▶ _Document extract_:
____________
Python: Getting a concurrent.futures Executor to wait for done_callbacks to complete


Is it possible to get a ThreadPoolExecutor to wait for all its futures and their add_done_callback() functions to complete without having to call .shutdown(wait=True)? The following code snippet illustrates the essence of what I'm trying to accomplish, which is to reuse the thread pool between iterations of the outer loop.

from concurrent.futures import ThreadPoolExecutor, wait
import time

def proc_func(n):
    return n + 1


def create_callback_func(fid, sleep_time):
    def callback(future):
        time.sleep(sleep_time)
        fid.write(str(future.result()))
        return

    return callback


num_workers = 4
num_files_write = 3
num_tasks = 8
sleep_time = 1

pool = ThreadPoolExecutor(max_workers=num_workers)

for n in range(num_files_write):
    fid = open(f'test{n}.txt', 'w')
    futs = []

    callback_func = create_callback_func(fid, sleep_time)

    for t in range(num_tasks):
        fut = pool.submit(proc_func, n)
        fut.add_done_callback(callback_func)
        futs.append(fut)

    wait(futs)
    fid.close()

pool.shutdown(wait=True)

Running this code throws a bunch of ValueError: I/O operation on closed file. and the three files that get written have contents:
test0.txt -> 1111
test1.txt -> 2222
test3.txt -> 3333

Clearly this is wrong and there should be eight of each numeral. If I create and shutdown a separate ThreadPoolExecutor for each file, then the correct result is achieved. So I know that the Executor has the ability to properly wait for all the callbacks to finish, but can I tell it to do so without shutting it down?


Solution

  • I'm afraid that cannot be done and you are "misusing" the callback.

    The primary purpose of the callback is to notify that the scheduled work has been done.

    The internal future states are PENDING -> RUNNING -> FINISHED (disregarding cancellations for brevity). When the FINISHED state is reached, the callbacks are invoked, but there is no next state when they finish. That's why it is not possible to synchronize with that event.

    The core of the execution of a submitted function in one of the available threads is (simplified):

    try:
        result = self.fn(*self.args, **self.kwargs)
    except BaseException as exc:
         self.future.set_exception(exc)
    else:
        self.future.set_result(result)
    

    where both set_exception and set_result look like this (very simplified):

    ... save the result/exception
    self._state = FINISHED
    ... wakeup all waiters
    self._invoke_callbacks() # this is the last statement
    

    The future is in FINISHED, i.e. "done" state when the "done" callback is called. It would not make sense to notify that the work is done before marking it done.

    As you noticed already, in your code:

    wait(futs)
    fid.close()
    

    the wait returns, the file get closed, but the callback is not finished yet and fails attemtping to write to a closed file.


    The second question is why shutdown(wait=True) works? Simply because it waits for all threads:

    if wait:
        for t in self._threads:
            t.join()
    

    Those threads execute also the callbacks (see the code snippets above). That's why the callback execution must be finished when the threads are finished.
____________
▶ _Data excerpts_:
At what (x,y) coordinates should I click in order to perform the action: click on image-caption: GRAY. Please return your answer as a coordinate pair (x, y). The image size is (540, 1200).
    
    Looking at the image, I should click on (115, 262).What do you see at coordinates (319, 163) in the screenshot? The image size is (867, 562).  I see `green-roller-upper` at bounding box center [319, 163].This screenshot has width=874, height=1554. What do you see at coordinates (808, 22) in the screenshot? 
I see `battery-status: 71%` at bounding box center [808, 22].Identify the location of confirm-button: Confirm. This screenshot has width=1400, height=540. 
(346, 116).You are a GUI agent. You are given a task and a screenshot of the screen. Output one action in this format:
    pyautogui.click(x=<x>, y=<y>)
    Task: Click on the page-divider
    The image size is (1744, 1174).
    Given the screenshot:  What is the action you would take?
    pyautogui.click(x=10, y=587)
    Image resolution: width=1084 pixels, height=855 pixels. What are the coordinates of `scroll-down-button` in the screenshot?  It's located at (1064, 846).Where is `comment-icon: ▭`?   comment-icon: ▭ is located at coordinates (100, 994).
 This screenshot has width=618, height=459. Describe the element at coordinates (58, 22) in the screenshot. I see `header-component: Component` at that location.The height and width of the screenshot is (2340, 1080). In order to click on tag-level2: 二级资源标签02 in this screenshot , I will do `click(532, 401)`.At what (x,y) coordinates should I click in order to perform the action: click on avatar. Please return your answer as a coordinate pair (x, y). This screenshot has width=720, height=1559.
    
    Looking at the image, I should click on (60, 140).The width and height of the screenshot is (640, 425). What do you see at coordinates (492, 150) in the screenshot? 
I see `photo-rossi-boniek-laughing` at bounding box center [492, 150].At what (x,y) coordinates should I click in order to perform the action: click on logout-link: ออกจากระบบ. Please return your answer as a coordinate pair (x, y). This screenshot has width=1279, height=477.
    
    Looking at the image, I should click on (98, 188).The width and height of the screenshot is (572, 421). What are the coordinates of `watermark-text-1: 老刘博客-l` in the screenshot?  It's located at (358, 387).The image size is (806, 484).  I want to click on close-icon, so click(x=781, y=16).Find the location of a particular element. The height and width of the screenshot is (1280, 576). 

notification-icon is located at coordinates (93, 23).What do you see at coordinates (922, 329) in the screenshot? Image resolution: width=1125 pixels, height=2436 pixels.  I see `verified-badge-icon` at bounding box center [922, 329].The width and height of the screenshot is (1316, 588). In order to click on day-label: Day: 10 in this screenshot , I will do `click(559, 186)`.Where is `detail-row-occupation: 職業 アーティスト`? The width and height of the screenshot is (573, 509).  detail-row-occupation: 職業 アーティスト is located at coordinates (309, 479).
____________
▶ _Work order 1_: In the executor callback text, what error does running the code produce?
▶ _Work order 2_: Transcribe everything in the executor callback text from "the wait returns, the" down to "threads are finished.".
The items come from a different source than the text.

▶ _Answer space 1_: It throws a bunch of ValueError: I/O operation on closed file.

▶ _Answer space 2_:
the wait returns, the file get closed, but the callback is not finished yet and fails attemtping to write to a closed file.


    The second question is why shutdown(wait=True) works? Simply because it waits for all threads:

    if wait:
        for t in self._threads:
            t.join()
    

    Those threads execute also the callbacks (see the code snippets above). That's why the callback execution must be finished when the threads are finished.